▼▼▼
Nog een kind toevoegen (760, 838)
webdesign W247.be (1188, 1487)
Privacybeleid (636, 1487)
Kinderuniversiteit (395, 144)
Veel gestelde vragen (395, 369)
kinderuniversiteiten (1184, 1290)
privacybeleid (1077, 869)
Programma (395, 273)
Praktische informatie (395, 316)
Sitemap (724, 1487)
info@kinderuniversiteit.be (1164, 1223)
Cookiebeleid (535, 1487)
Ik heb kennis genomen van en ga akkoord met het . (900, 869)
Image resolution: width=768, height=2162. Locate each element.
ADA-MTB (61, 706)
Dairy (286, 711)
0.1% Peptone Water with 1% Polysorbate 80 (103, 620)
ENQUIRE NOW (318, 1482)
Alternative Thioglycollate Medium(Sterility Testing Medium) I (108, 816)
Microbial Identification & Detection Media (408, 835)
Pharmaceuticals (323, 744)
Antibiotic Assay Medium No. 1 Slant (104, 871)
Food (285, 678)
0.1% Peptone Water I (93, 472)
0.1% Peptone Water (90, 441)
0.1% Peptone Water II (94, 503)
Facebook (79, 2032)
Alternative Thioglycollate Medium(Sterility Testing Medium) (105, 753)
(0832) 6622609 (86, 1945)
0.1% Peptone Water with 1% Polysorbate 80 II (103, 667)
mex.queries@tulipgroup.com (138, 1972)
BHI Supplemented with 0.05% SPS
▲▲▲
• **DIRECTIONS**: Please copy out the preceding data in full, exactly as written.

• **OUTPUT FOR THIS TASK**:
Nog een kind toevoegen (760, 838)
webdesign W247.be (1188, 1487)
Privacybeleid (636, 1487)
Kinderuniversiteit (395, 144)
Veel gestelde vragen (395, 369)
kinderuniversiteiten (1184, 1290)
privacybeleid (1077, 869)
Programma (395, 273)
Praktische informatie (395, 316)
Sitemap (724, 1487)
info@kinderuniversiteit.be (1164, 1223)
Cookiebeleid (535, 1487)
Ik heb kennis genomen van en ga akkoord met het . (900, 869)
Image resolution: width=768, height=2162. Locate each element.
ADA-MTB (61, 706)
Dairy (286, 711)
0.1% Peptone Water with 1% Polysorbate 80 (103, 620)
ENQUIRE NOW (318, 1482)
Alternative Thioglycollate Medium(Sterility Testing Medium) I (108, 816)
Microbial Identification & Detection Media (408, 835)
Pharmaceuticals (323, 744)
Antibiotic Assay Medium No. 1 Slant (104, 871)
Food (285, 678)
0.1% Peptone Water I (93, 472)
0.1% Peptone Water (90, 441)
0.1% Peptone Water II (94, 503)
Facebook (79, 2032)
Alternative Thioglycollate Medium(Sterility Testing Medium) (105, 753)
(0832) 6622609 (86, 1945)
0.1% Peptone Water with 1% Polysorbate 80 II (103, 667)
mex.queries@tulipgroup.com (138, 1972)
BHI Supplemented with 0.05% SPS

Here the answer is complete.